### Text section:
______

Italy's Lamont Marcell Jacobs clinched the coveted men's 100-meter Olympic gold Sunday to claim former sprint legend Usain Bolt's crown.
Jacobs, 26, timed a European record of 9.80 seconds, with American Fred Kerley taking silver in 9.84 seconds in one of the most understated major championship 100-meter races of recent times.
Canada's Andre de Grasse, a bronze medallist at the 2016 Rio Games, repeated the feat in 9.89 seconds.
The athletes were introduced in a dramatic light show – the stadium floodlights were shut off and 12 projectors cast 3D images of the world, zooming in to the Tokyo skyline, and then the name of each sprinter.
The lights came back on, swiftly followed by a horrendous false start for Zharnel Hughes in lane four, the Anguilla-born Briton not even bothering to question his disqualification.
Dressed in light blue singlet and lycra shorts, the U.S.-born Jacobs, in lane three, made a good start, held his nerve through the drive phase and powered through to the line.
Jacobs joyously ran into the arms of Italian teammate Gianmarco Tamberi, who had just shared gold in the men's high jump and was waiting at the finish line.

______

### Data extracts:
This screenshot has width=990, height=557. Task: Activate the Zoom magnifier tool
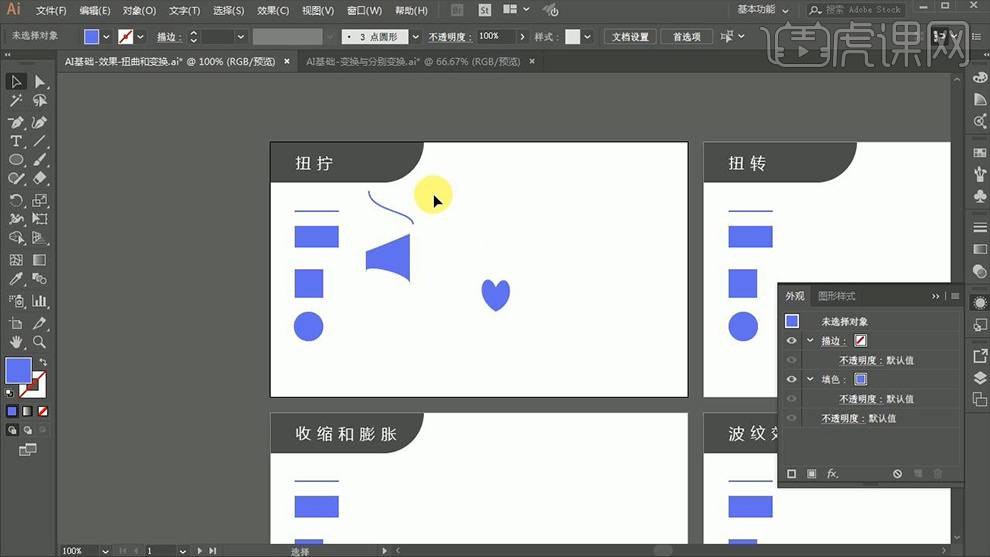[x=40, y=342]
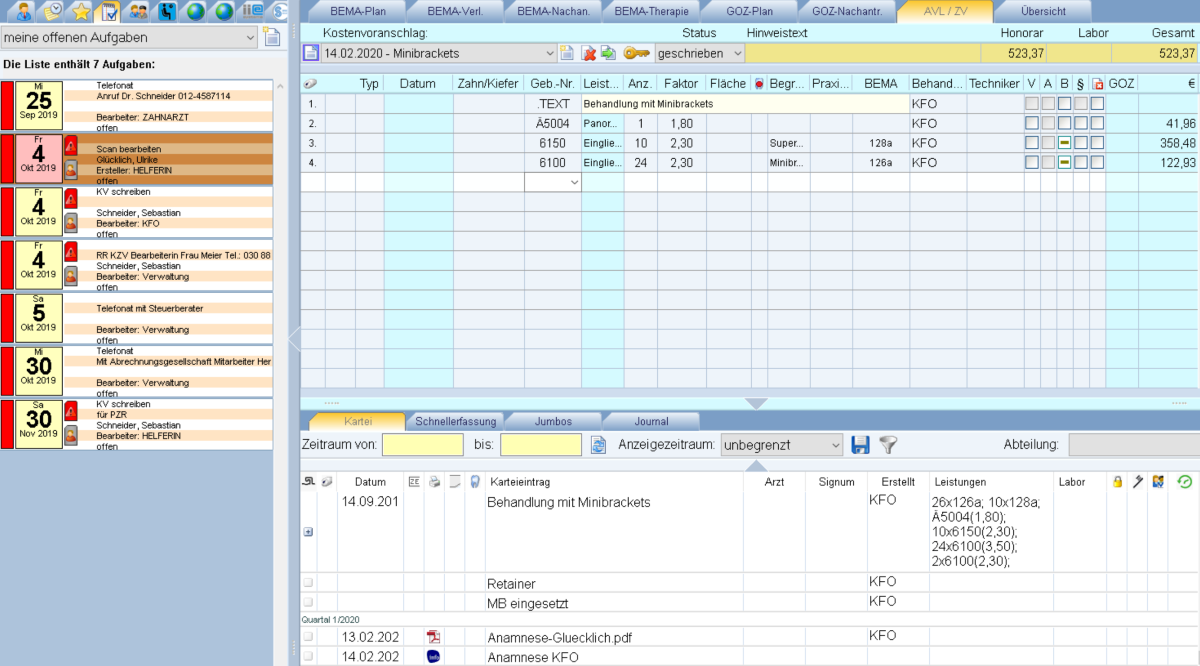Save the Kartei view with floppy disk
This screenshot has height=666, width=1200.
(x=860, y=445)
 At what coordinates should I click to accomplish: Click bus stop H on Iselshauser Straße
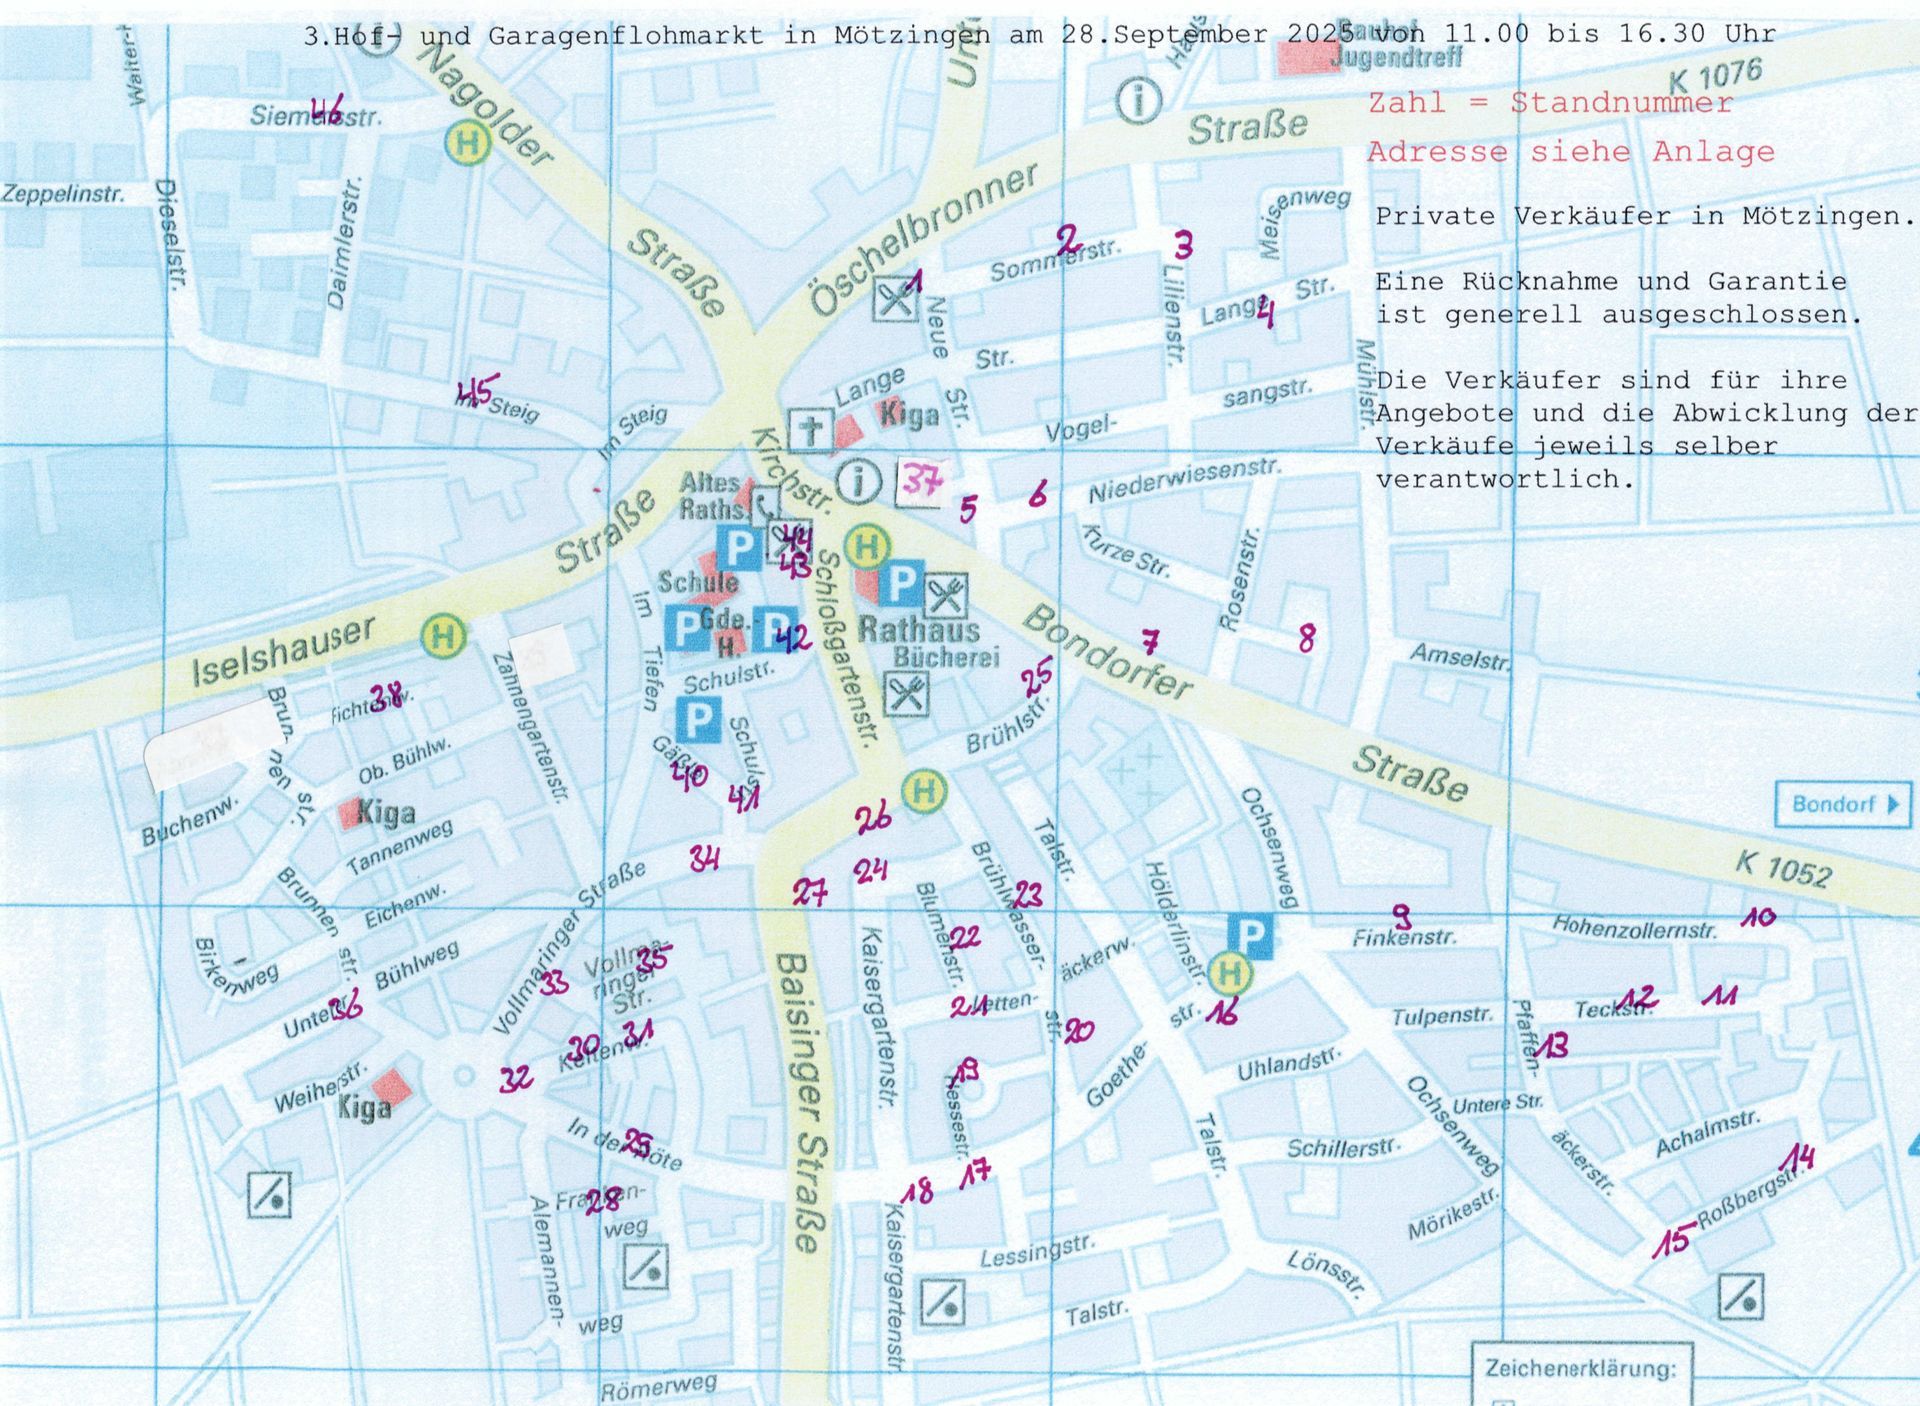443,636
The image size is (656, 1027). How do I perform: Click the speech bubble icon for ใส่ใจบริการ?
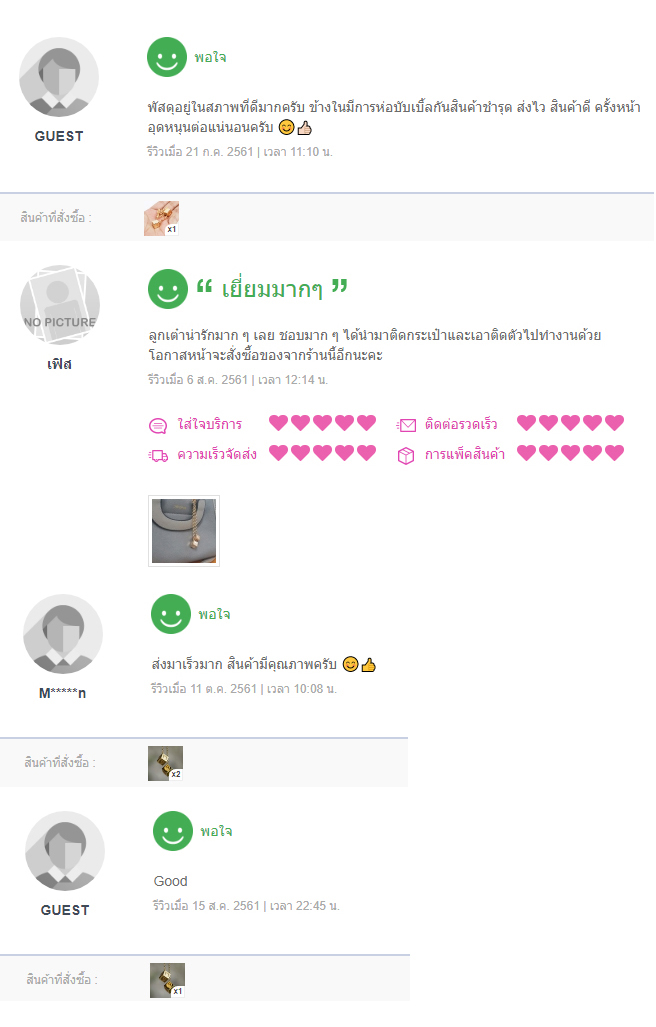tap(158, 426)

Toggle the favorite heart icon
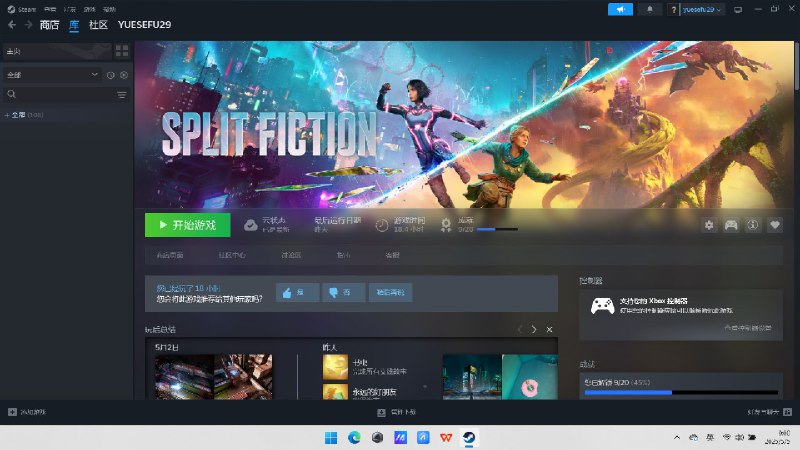coord(774,225)
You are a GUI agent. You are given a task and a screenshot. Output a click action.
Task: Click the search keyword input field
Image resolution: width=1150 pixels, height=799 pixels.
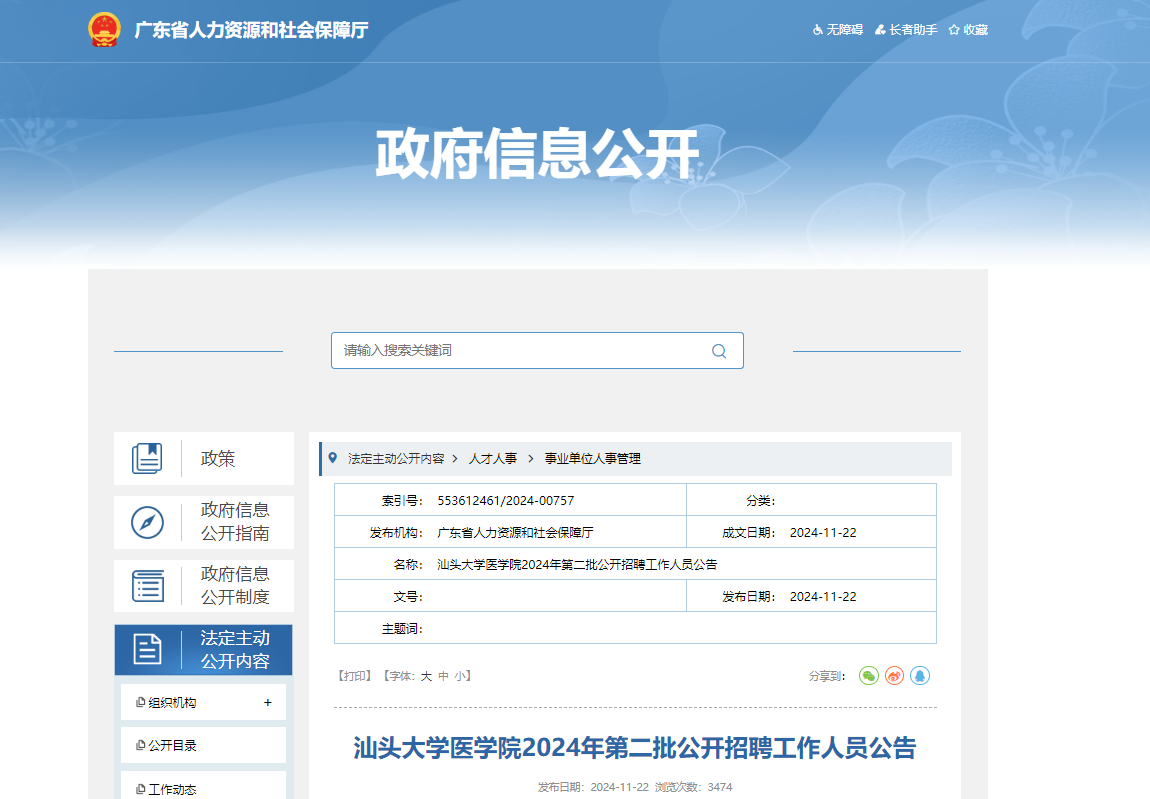pos(520,351)
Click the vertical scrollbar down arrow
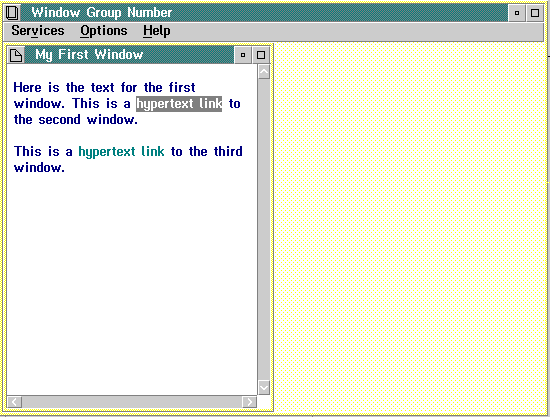This screenshot has width=550, height=417. click(x=264, y=388)
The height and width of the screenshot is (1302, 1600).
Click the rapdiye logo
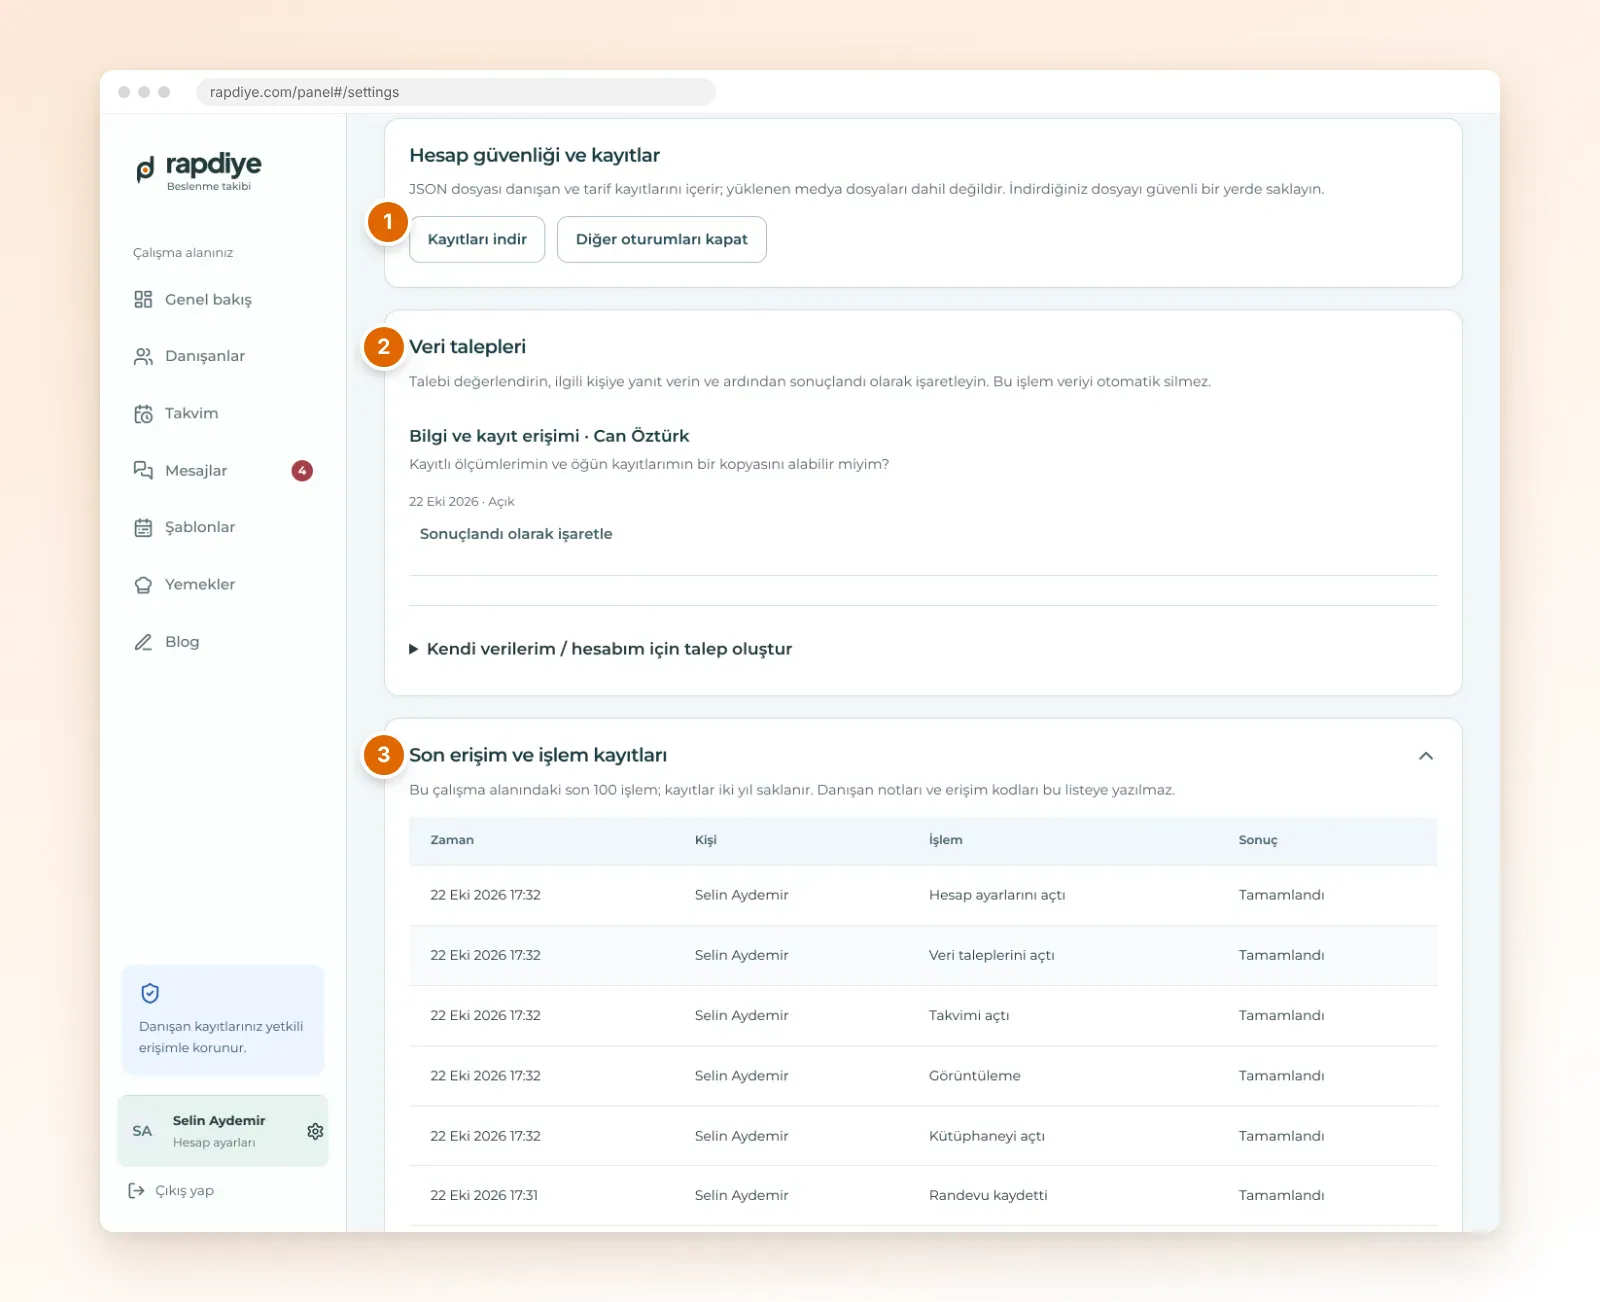tap(199, 170)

______

### List of tasks:
a – Print the part of the Olympic 100-meter article that starts with "The athletes were" and goes on through "of each sprinter.", copying it word for word.
b – Please write what comes next in the Olympic 100-meter article, picking up after its final sentence.

### Answers for this exercise:
a –
The athletes were introduced in a dramatic light show – the stadium floodlights were shut off and 12 projectors cast 3D images of the world, zooming in to the Tokyo skyline, and then the name of each sprinter.

b –
The race, run in stifling temperatures of 30 degrees Celsius (84 Fahrenheit), had a distinctly underwhelming build-up and feel to it as hot favorite Trayvon Bromell bombed out of the semifinals in which China's Su Bingtian and Jacobs unexpectedly set Asian and European records respectively.
The Tokyo Olympics are the first since Athens in 2004 to take place without Bolt, who went on to win three consecutive Olympic 100-meter titles in Beijing, London and Rio de Janeiro, as well as three straight 200-meter crowns.
And for the first time since the 2000 Sydney Games, there was no Jamaican in the final, Bolt's long-time former teammate Yohan Blake failing to qualify from his semifinal.
The field was instead filled with a raft of relatively unknown sprinters, with Jacobs' main claim to fame a European 60-meter indoor title earlier this year.
The 100-meter in Tokyo, and the circus around it, has arguably been a pale imitation of Bolt's glory years during which the charismatic Jamaican not only dominated the sprints but also captivated a truly global audience.
While the spectacle that Bolt brought to the blue riband event has been missing since his retirement in 2017, so also has been the emergence of a new generation of sprinting hopes.
Many have been lauded as the athlete to fill Bolt's spikes, but no one has yet lived up to the considerable weight of expectation.
Added to that, the 68,000-capacity Olympic Stadium in Tokyo had no cheering fans because of coronavirus restrictions in the Japanese capital.
Instead, there were sparse pockets of athletes and team officials who did their best to create something of an atmosphere at what is normally one of the most widely anticipated events of the entire Games, commanding a huge worldwide television audience.